Scikit-learn is the most used package for Machine Learning and has algorithms for the following applications:
- Classification: identifying which category an object belongs to; e.g. after training a model what is spam and what is not, the classifier model will “classify” new emails
- Regression: predicting continuous valued attributes associated with independent variables; e.g. predicting returns of portfolio based on certain factors (market risk premium, size premium, etc.)
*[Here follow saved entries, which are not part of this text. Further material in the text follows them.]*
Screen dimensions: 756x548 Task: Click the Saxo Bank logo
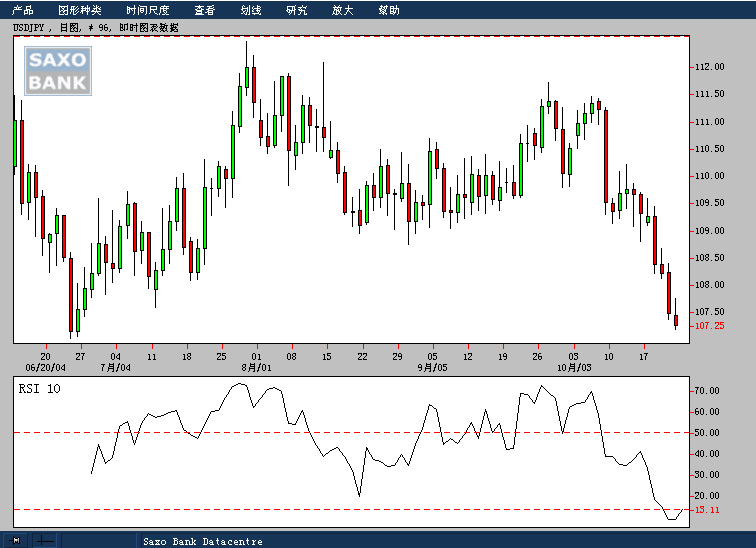click(58, 72)
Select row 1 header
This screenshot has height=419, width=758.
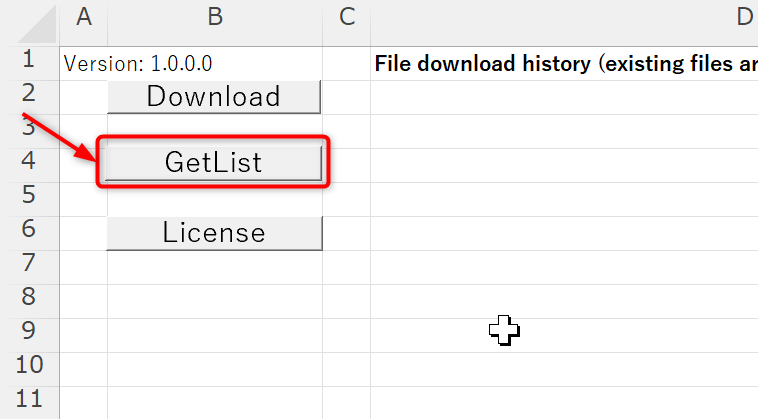(x=28, y=59)
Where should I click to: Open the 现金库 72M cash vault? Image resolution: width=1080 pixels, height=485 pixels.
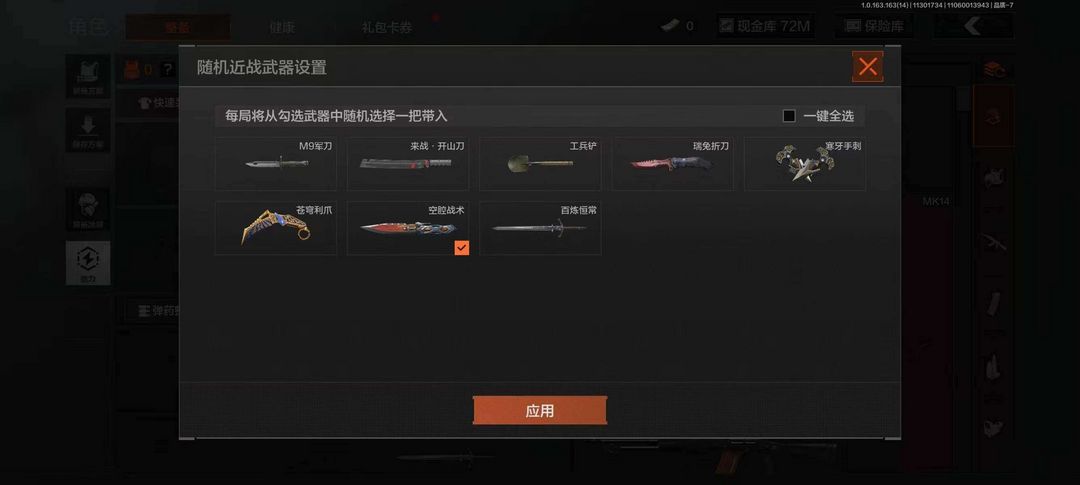pos(765,26)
- Clustering: automatic grouping of similar objects into sets; e.g. allocating customers into different categories based on spending habits and other characteristics
Scitkit-learn
Website: https://scikit-learn.org/stable/
Documentation: https://scikit-learn.org/stable/getting_started.html
Functionality
- One of the core machine learning packages in Python community
- Provides machine algorithms such as classification, regression, cluster detection, dimensionality reduction, data preprocessing and model selection
- Cleaning and preparing datasets for forecasting models: splitting data sets into testing vs training data, creating dummy variables for categorical fields, eliminating outliers
- Model evaluation: fine-tuning model parameters and analysing overfitting, comparing R-squared metrics and other model scores
Primary Uses
- Forecasting more complex data that can’t be easily modeled using a linear regression model
- Categorizing data in an automatic fashion
Use in Finance
- Determining credit rating of a company based on multiple independent variables, both numerical and categorical
- Finding the optimal capital structure and debt capacity of a company
- Determining the target price of a company using multiple key financial ratios and historical financials of a company
- Classifying customers of a company by spending habits to refine revenue buildup assumptions in an operating model
There are also higher level artificial intelligence packages that have been “trained” and perfected over the years with machine learning algorithms that can be used right away in practical applications:
- OCR — Optical Character Recognition
- NLP — Natural Language Processing
Optical Character Recognition (OCR) is a branch of AI that allows computers to recognize text in images or scanned documents. The steps for using OCR in Python are:
- Load an image into Python using an imaging package that processes the picture
- Use an OCR package to analyze the image and extract any text
The image processing is usually achieved with a package such as OpenCV and Google’s Tesseract is used for the text recognition.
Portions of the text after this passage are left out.